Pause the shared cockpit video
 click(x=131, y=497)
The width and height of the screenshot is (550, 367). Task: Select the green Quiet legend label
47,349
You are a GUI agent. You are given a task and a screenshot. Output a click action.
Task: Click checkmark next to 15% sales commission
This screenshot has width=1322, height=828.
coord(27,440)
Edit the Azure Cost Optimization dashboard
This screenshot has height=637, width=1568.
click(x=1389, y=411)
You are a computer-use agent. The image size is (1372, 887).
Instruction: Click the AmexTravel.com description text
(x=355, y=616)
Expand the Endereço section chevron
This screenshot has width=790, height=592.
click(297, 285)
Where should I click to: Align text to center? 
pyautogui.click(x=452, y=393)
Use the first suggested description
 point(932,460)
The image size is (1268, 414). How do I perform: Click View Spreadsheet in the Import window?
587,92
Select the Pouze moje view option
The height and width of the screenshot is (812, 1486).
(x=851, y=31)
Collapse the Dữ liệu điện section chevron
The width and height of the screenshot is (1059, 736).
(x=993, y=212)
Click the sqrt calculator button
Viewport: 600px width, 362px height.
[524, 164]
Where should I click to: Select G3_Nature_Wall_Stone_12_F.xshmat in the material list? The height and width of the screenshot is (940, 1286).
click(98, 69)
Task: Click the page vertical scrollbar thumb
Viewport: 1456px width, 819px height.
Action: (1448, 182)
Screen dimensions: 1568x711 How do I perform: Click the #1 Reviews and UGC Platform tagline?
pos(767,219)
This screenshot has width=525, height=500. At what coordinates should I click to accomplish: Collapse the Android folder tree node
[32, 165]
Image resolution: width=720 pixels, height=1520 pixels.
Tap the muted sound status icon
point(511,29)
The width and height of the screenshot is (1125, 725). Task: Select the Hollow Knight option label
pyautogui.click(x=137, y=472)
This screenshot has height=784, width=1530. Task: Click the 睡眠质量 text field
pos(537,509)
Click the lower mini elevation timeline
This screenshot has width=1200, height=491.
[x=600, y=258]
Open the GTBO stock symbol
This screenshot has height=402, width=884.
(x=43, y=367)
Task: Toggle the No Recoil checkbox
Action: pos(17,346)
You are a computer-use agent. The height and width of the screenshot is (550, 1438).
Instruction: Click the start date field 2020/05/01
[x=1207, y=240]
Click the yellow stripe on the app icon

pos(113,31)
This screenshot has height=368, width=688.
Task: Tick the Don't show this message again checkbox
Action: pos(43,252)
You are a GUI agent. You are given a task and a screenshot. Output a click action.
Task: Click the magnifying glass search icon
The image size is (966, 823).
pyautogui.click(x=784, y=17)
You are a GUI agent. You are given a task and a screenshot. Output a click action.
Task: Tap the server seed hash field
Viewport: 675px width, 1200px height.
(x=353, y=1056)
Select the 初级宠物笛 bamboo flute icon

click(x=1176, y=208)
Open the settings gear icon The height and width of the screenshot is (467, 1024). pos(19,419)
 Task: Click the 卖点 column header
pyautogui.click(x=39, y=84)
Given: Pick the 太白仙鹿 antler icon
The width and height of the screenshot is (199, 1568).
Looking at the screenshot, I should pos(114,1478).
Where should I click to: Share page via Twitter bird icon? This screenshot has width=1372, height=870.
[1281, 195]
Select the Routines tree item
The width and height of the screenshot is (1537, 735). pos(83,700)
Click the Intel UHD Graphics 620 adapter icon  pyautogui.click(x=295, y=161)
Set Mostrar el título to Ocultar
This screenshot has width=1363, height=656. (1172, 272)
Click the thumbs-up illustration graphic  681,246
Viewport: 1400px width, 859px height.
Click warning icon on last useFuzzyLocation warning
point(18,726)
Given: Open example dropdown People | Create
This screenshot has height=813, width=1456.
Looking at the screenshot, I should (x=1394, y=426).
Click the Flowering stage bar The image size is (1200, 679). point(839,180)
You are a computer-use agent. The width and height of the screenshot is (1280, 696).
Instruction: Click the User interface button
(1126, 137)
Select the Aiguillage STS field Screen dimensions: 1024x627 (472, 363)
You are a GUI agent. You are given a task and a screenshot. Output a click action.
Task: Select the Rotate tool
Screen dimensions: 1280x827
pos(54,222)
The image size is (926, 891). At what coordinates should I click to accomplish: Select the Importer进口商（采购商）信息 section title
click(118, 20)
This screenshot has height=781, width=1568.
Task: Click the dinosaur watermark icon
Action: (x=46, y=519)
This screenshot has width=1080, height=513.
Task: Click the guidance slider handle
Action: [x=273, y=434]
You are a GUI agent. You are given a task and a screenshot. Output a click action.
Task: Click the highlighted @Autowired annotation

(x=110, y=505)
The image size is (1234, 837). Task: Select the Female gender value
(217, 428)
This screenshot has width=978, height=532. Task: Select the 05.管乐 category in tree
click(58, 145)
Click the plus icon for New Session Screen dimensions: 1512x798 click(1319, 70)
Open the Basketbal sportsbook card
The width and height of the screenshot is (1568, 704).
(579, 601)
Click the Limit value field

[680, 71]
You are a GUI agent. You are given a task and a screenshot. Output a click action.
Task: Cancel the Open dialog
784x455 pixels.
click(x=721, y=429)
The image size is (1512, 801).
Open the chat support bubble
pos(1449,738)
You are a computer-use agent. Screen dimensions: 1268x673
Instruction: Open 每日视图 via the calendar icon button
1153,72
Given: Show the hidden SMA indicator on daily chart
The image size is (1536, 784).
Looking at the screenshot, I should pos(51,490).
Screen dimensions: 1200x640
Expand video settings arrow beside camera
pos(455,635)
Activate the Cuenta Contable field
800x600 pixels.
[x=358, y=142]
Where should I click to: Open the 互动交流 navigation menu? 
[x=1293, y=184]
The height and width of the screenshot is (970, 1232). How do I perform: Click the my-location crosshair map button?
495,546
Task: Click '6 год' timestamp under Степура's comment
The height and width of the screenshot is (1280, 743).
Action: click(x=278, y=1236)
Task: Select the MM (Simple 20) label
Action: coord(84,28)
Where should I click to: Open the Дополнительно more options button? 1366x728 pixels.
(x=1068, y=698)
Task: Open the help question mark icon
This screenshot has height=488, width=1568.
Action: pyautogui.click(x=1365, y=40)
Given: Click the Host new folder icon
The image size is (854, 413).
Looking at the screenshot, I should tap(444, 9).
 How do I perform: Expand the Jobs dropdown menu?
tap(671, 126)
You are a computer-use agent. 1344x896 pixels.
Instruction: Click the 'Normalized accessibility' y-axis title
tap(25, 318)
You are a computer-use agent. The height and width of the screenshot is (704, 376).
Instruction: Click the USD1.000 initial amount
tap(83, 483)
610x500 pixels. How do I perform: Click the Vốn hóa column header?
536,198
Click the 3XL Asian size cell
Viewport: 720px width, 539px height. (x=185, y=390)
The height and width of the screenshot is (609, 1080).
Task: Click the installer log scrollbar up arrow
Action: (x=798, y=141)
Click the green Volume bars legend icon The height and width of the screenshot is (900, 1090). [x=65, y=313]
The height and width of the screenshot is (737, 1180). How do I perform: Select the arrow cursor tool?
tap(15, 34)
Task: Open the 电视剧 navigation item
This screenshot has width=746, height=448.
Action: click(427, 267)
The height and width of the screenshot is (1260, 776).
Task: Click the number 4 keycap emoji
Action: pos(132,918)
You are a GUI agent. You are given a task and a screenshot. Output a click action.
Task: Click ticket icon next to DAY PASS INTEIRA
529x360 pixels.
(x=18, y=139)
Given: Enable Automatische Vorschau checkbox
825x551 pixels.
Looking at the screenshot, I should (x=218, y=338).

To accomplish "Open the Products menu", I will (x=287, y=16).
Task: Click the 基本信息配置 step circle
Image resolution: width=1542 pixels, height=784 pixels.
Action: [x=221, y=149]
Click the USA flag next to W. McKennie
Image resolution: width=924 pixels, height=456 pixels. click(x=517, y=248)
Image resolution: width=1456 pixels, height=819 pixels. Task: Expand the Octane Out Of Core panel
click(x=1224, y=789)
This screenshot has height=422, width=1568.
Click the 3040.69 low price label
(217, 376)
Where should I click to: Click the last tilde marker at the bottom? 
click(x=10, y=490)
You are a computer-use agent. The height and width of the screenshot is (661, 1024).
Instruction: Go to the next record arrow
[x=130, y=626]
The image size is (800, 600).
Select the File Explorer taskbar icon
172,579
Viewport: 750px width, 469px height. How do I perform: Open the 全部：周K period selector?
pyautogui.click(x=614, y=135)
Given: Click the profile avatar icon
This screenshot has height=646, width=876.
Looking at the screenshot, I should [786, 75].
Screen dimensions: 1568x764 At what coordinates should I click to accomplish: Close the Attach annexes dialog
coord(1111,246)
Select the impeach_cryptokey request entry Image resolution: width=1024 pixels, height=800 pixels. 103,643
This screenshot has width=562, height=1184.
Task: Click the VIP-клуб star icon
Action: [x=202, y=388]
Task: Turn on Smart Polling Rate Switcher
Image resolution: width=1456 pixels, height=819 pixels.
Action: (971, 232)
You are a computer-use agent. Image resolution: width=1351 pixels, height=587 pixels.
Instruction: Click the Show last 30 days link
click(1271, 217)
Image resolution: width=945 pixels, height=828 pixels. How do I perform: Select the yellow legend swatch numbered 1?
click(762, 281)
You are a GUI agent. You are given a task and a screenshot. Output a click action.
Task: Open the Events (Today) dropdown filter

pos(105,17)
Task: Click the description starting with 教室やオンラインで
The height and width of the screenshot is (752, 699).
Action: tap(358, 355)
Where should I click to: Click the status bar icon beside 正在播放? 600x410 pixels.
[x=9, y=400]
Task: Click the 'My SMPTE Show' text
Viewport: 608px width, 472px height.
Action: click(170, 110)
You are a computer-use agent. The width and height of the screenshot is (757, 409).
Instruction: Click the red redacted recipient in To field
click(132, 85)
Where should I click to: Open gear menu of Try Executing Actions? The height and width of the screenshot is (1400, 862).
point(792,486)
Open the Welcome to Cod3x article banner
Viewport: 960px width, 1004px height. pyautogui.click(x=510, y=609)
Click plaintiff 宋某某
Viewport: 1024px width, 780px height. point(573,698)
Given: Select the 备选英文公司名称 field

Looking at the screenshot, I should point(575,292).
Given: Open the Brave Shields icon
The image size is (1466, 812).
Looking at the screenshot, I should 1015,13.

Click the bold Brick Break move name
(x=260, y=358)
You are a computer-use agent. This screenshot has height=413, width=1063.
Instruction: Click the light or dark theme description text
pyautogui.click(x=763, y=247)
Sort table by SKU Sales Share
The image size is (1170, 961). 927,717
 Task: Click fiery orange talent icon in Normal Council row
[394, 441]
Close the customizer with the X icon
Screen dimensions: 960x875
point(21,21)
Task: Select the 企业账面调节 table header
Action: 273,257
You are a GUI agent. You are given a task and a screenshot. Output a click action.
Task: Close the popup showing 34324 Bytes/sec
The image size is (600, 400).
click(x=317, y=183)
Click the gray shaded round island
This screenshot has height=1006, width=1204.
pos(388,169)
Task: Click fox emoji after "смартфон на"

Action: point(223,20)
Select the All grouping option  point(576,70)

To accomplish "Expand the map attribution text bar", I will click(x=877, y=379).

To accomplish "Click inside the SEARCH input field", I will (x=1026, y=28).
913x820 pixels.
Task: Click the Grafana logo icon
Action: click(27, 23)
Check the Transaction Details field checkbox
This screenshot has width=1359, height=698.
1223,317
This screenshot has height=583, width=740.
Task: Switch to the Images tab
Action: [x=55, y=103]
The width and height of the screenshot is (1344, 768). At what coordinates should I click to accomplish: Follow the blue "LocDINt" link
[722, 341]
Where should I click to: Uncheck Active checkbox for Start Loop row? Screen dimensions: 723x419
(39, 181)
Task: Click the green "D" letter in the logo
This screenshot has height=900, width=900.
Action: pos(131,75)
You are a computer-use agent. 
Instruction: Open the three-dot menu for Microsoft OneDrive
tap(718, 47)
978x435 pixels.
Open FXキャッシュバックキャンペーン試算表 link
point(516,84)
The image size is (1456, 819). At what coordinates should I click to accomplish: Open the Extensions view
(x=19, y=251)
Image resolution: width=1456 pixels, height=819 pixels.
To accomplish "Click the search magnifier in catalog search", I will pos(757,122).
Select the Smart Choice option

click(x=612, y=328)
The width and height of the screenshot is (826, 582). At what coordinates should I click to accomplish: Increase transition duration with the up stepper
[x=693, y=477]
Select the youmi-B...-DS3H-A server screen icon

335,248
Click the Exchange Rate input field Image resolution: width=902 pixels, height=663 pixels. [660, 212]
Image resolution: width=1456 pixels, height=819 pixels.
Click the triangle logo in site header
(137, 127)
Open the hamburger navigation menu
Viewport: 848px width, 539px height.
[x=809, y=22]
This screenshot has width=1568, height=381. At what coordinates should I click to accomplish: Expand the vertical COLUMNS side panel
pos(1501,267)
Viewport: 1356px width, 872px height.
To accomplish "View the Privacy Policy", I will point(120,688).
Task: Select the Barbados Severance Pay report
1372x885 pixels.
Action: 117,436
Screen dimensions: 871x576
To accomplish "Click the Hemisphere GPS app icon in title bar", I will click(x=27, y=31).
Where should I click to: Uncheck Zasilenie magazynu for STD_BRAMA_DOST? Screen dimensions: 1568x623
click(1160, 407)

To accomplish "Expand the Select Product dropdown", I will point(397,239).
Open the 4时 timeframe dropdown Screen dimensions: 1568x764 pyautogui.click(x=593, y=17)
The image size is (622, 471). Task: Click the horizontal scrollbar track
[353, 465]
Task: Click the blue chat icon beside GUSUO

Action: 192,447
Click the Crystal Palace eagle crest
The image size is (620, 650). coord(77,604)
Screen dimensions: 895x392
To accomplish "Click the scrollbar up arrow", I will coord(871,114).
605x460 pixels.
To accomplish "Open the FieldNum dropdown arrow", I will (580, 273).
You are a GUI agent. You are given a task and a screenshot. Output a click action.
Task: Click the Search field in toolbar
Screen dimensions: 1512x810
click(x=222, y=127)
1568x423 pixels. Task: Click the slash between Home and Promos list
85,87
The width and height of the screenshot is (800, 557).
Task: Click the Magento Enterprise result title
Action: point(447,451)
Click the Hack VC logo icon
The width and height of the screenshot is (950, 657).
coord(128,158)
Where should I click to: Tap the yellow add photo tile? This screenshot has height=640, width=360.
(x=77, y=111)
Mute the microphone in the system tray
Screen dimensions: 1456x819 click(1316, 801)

→ **Directions for this task**:
Reproduce the listing from the line containing "Given: Open example dropdown People | Create" through the line containing "Select the Aiguillage", substituting "Fruiting" for "Flowering" and leaving everything else unchanged.

→ **Response to the exercise**:
Given: Open example dropdown People | Create
This screenshot has height=813, width=1456.
Looking at the screenshot, I should (x=1394, y=426).
Click the Fruiting stage bar The image size is (1200, 679). point(839,180)
You are a computer-use agent. The width and height of the screenshot is (1280, 696).
Instruction: Click the User interface button
(1126, 137)
Select the Aiguillage STS field Screen dimensions: 1024x627 (472, 363)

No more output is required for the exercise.